WITHOUT MADE UP DATA, Round 2!
r2: 0.87777395649925
mse: 650974675.1996832

Features in order of importance for fake:
[('Original Term', 0.001193970255686264), ('income', 0.001962303252954665), ('housesBought', 0.0032933784659805597), ('Number of Units', 0.004629807343641515), ('Housing Type', 0.005638302615442727), ('Household Size ', 0.00818667858229475), ('Purchase Year', 0.010329245640254558), ('mort', 0.01719017704279596), ('Bond Series', 0.01786888405078895), ('Property Type', 0.02191737837312151), ('Original Loan To Value', 0.06067438107071076), ('County', 0.060777486720751416), ('SONYMA DPAL/CCAL Amount', 0.08007650880918302), ('Grandmas Loan Agency', 0.7062614977763934)]
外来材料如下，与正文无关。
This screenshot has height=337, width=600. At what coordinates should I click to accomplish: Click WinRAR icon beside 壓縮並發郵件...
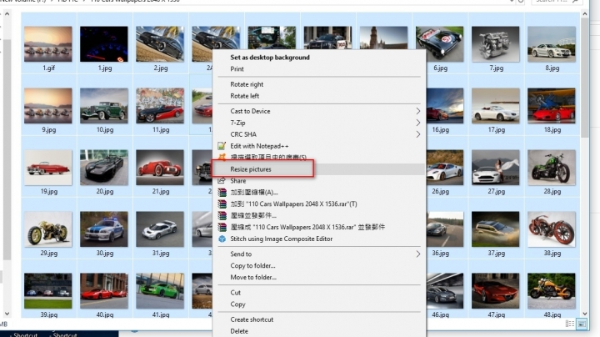point(222,215)
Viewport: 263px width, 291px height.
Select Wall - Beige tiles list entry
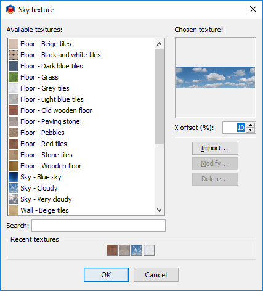click(81, 210)
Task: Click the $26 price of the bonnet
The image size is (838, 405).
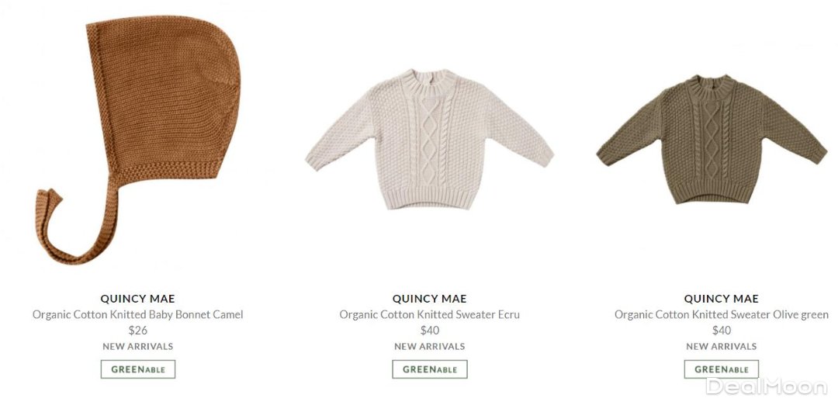Action: 138,331
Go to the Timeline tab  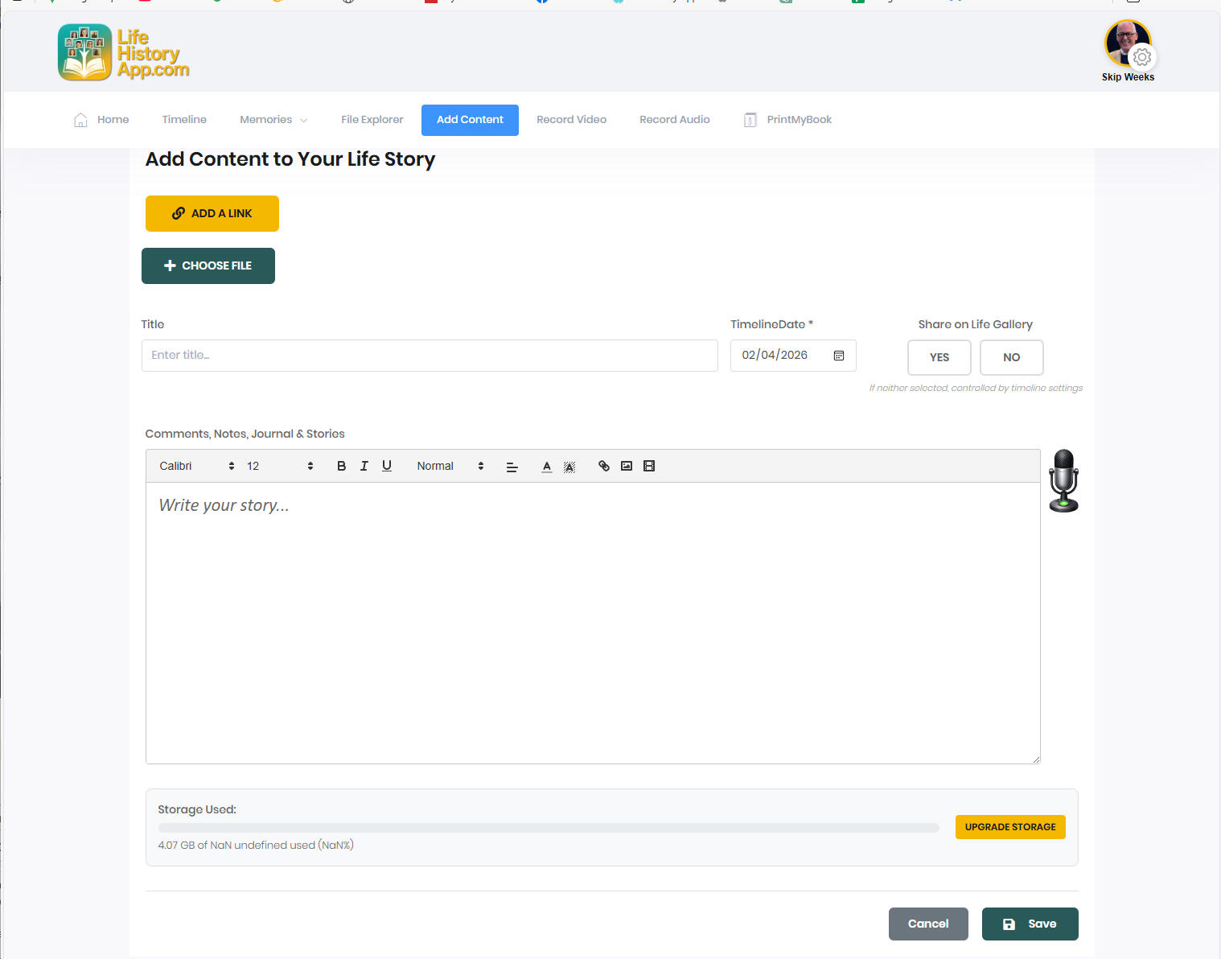point(184,120)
Features in order of importance for NOT fake:
[('Original Term', 0.001331898105323796), ('Number of Units', 0.004787708555639128), ('Housing Type', 0.005980303169527446), ('Household Size ', 0.010415186933312198), ('Property Type', 0.022150192124642493), ('Bond Series', 0.02455088805708598), ('Purchase Year', 0.039911871359296906), ('Original Loan To Value', 0.062332516902338694), ('County', 0.064640597446016), ('SONYMA DPAL/CCAL Amount', 0.7638988373468174)]

可以看到,特征’Grandmas Loan Agency’具有较高的重要性指数的时候,对应的特征’SONYMA DPAL/CCAL Amount’重要性指数较低,大约为0.08;

当删除了特征’Grandmas Loan Agency’,对应的特征’SONYMA DPAL/CCAL Amount’重要性指数为 0.7638988373468174。总结解释如下:

随机森林模型的预测能力不受多重共线性的影响

但是数据的解释性会被多重共线影响。随机森林模型可以返回特征的重要性指数,如果存在多重共线,则importance会被影响。一些具有多重共线的特征的重要性会被相互抵消,从而影响我们解释和理解特征。

一种简单的理解:多重共线性的特征不会对决策树、随机森林的预测能力有影响。

多重共线性最极端的情况是有两个完全一样的特征,特征A和特征B。当特征A被使用之后,决策树不会再选择使用特征B,因为特征B并没有增加新的有效信息。同理,如何决策树先选择了使用特征B,那么特征A也不会再被使用。